*** Opening of Text section ***

I’ll highlight some of the musicals that I’ll be interested in:
Working the Stephen Schwartz musical based on the Studs Terkel book about working people, is getting a rare production at ACT-CT, a newer theater in Ridgefield Thursday, Feb. 14 to Sunday, March 10 This show has been under almost constant revision. It’s billed as a world premiere of new version which includes new songs by Lin-Manuel Miranda and Daniel C. Levine. The show incorporates high tech media displays.
Darko Tresnjak’s last directing assignment at Hartford Stage before he departs will be the new musical The Flamingo Kid, based on the film, May 9 to June 2. Can Tresnjak repeat the smash success of A Gentleman’s Guide to Love and Murder or the solid success of Anastasia? We’ll see.
We had Hamilton this December but Westport Country Playhouse is presenting Lin-Manuel Miranda’s first hit, In the Heights to open their season, April 23 – May 11.
Among the touring shows playing the presenting theaters, I will absolutely see the national tour of Come from Away which is at the Bushnell from April 30 to May 5. I loved this show on Broadway (where it is still running). It is imaginative and heart-warming without being sentimental.
The Music Man will open the Goodspeed season (April 12 – June 16), while this show is frequently done, I still love the Meredith Willson music and lyrics. Plus, Goodspeed always produces his quality.

*** Close of Text section ***
*** Opening of Dataset entries ***

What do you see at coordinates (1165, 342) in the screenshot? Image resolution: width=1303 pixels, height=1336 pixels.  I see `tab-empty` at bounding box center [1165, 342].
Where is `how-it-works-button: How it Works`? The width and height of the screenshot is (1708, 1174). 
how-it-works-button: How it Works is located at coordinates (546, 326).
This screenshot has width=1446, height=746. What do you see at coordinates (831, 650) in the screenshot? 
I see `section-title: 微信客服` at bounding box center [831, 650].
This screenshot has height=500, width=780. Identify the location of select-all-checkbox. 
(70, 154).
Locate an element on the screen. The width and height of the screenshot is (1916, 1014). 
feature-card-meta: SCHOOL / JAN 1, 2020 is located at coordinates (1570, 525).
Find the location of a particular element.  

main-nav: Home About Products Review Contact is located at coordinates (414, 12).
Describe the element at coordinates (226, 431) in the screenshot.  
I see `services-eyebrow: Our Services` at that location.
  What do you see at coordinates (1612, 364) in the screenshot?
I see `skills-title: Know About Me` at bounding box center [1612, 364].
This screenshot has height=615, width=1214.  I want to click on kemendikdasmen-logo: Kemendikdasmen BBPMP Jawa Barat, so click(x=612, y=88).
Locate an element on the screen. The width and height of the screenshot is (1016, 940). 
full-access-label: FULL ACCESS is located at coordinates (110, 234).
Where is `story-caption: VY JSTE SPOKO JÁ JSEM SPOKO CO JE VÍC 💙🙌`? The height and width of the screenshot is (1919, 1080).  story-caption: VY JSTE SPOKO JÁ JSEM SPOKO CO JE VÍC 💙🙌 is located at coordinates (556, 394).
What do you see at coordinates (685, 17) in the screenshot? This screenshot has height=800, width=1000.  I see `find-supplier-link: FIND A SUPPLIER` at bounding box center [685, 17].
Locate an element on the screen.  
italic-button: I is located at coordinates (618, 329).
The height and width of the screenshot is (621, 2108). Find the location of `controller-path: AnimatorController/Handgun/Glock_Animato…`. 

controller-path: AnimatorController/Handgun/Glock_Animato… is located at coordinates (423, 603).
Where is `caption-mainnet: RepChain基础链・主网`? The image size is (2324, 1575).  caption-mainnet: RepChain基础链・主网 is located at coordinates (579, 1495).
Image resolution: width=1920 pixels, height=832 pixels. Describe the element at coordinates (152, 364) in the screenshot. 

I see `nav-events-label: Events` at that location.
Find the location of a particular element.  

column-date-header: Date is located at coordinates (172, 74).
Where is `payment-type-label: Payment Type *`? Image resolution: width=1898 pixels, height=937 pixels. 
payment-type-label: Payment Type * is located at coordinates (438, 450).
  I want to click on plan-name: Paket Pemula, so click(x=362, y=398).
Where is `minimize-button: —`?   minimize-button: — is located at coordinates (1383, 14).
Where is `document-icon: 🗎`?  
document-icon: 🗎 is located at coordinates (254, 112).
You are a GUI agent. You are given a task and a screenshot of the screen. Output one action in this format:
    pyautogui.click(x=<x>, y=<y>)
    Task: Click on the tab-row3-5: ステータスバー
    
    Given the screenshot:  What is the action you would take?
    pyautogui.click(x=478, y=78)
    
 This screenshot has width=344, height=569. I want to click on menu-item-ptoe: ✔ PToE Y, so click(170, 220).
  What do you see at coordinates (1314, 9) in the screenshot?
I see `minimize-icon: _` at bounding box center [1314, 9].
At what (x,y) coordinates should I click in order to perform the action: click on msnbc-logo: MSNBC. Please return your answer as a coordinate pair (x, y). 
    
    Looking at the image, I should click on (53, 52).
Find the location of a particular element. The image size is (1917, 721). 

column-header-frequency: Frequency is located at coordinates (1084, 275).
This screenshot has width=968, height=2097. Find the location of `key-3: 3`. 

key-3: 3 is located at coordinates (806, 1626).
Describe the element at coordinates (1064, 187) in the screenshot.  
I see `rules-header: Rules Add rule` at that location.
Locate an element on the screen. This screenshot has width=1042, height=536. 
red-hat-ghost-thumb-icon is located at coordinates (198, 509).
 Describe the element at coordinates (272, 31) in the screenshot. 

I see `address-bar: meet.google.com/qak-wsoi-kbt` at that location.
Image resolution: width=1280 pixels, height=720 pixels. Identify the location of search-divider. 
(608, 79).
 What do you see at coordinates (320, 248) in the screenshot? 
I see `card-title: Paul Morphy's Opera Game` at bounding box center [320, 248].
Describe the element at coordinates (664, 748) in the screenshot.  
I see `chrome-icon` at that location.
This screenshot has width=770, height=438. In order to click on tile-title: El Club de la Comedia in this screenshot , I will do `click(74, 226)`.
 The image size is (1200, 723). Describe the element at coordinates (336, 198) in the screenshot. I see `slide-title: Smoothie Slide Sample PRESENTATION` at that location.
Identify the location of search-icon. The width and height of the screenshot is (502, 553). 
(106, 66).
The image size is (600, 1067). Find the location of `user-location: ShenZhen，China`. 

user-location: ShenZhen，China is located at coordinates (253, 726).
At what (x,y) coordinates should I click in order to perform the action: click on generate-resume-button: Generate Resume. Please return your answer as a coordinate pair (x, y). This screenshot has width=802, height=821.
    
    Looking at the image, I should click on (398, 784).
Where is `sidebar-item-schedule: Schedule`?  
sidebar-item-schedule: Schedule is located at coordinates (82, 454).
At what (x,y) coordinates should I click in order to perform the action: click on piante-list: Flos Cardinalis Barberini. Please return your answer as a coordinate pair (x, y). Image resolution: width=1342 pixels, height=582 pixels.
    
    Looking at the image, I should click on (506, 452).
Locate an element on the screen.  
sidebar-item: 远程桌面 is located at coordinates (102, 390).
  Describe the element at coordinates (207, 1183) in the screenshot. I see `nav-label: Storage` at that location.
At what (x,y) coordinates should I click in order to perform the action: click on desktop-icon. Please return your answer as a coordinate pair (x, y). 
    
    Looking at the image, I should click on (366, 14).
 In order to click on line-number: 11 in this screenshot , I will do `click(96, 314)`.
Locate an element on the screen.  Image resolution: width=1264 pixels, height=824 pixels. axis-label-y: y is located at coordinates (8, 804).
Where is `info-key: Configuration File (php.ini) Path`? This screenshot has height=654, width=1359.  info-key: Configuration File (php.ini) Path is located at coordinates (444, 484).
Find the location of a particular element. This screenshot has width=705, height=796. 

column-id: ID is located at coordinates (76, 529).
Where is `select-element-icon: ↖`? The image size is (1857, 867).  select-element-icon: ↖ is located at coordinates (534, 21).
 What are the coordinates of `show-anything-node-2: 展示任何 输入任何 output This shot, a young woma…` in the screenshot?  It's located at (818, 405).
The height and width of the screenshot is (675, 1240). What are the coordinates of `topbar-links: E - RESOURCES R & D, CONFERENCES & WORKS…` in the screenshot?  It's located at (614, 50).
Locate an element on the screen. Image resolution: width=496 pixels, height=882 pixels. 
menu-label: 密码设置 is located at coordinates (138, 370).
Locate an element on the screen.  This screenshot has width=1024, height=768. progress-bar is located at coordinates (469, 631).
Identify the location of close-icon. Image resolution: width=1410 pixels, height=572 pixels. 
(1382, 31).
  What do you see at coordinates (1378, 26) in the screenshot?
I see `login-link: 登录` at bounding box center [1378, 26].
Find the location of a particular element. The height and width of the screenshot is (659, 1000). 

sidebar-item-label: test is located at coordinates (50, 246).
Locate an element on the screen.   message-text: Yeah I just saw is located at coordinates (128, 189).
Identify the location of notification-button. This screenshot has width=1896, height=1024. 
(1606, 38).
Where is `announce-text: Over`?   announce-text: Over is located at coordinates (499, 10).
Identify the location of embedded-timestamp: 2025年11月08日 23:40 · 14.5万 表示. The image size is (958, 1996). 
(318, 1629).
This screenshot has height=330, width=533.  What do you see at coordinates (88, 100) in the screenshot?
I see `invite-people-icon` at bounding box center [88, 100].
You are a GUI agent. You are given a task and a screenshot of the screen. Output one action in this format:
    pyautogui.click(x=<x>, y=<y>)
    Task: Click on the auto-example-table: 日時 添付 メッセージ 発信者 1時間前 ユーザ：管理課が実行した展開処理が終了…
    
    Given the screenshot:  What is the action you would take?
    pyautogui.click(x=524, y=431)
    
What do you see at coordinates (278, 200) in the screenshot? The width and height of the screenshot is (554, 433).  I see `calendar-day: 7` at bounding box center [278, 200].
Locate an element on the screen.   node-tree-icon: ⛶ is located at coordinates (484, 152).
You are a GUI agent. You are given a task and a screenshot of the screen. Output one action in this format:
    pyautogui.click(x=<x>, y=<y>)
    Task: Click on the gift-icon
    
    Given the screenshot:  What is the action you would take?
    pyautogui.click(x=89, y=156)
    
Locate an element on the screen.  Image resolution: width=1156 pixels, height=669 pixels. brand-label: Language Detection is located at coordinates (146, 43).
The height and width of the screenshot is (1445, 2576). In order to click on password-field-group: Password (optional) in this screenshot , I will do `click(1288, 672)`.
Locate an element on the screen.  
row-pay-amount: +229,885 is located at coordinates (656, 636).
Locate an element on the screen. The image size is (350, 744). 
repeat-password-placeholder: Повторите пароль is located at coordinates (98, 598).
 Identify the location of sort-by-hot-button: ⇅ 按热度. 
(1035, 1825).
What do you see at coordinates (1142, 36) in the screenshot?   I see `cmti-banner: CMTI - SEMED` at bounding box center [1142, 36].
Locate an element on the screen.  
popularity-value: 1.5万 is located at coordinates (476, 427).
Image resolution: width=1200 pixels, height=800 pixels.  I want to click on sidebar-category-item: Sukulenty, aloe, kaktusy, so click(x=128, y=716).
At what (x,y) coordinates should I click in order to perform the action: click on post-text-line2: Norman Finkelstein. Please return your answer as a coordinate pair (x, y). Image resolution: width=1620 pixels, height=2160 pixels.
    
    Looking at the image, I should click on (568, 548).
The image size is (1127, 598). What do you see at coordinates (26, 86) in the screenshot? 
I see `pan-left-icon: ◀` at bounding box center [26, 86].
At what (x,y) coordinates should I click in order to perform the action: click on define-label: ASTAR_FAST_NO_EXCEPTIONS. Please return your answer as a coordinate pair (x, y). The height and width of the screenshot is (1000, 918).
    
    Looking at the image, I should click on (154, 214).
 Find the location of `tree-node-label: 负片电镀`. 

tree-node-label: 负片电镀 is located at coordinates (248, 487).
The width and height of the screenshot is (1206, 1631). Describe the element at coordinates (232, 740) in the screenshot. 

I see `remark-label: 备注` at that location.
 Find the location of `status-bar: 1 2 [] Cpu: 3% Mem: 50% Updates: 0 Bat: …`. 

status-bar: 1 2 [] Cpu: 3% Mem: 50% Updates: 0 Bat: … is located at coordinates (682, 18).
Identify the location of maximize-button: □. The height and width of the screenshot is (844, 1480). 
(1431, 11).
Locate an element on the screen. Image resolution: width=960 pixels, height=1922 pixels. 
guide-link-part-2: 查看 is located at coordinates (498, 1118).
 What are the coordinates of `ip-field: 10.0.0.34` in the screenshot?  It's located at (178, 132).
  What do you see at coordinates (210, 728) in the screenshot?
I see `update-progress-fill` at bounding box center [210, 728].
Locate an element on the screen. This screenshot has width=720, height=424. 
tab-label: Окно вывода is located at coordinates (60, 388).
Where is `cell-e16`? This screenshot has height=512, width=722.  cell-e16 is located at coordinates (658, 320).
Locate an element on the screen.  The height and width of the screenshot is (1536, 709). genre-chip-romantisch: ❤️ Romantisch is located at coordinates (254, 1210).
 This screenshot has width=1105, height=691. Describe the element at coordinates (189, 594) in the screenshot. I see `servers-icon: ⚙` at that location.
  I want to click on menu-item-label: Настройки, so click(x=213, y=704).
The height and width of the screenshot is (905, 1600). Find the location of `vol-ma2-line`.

*** Close of Dataset entries ***

> Tasks:
**A.** In the piece on upcoming musicals, what dates does the national tour of Come from Away play at the Bushnell?
**B.** From the piece on upcoming musicals, extract the passage starting with "Darko Tresnjak’s last" and going on through "23 – May 11.".
The lines above aren't needed.

> Answers given:
**A.** April 30 to May 5.

**B.**
Darko Tresnjak’s last directing assignment at Hartford Stage before he departs will be the new musical The Flamingo Kid, based on the film, May 9 to June 2. Can Tresnjak repeat the smash success of A Gentleman’s Guide to Love and Murder or the solid success of Anastasia? We’ll see.
We had Hamilton this December but Westport Country Playhouse is presenting Lin-Manuel Miranda’s first hit, In the Heights to open their season, April 23 – May 11.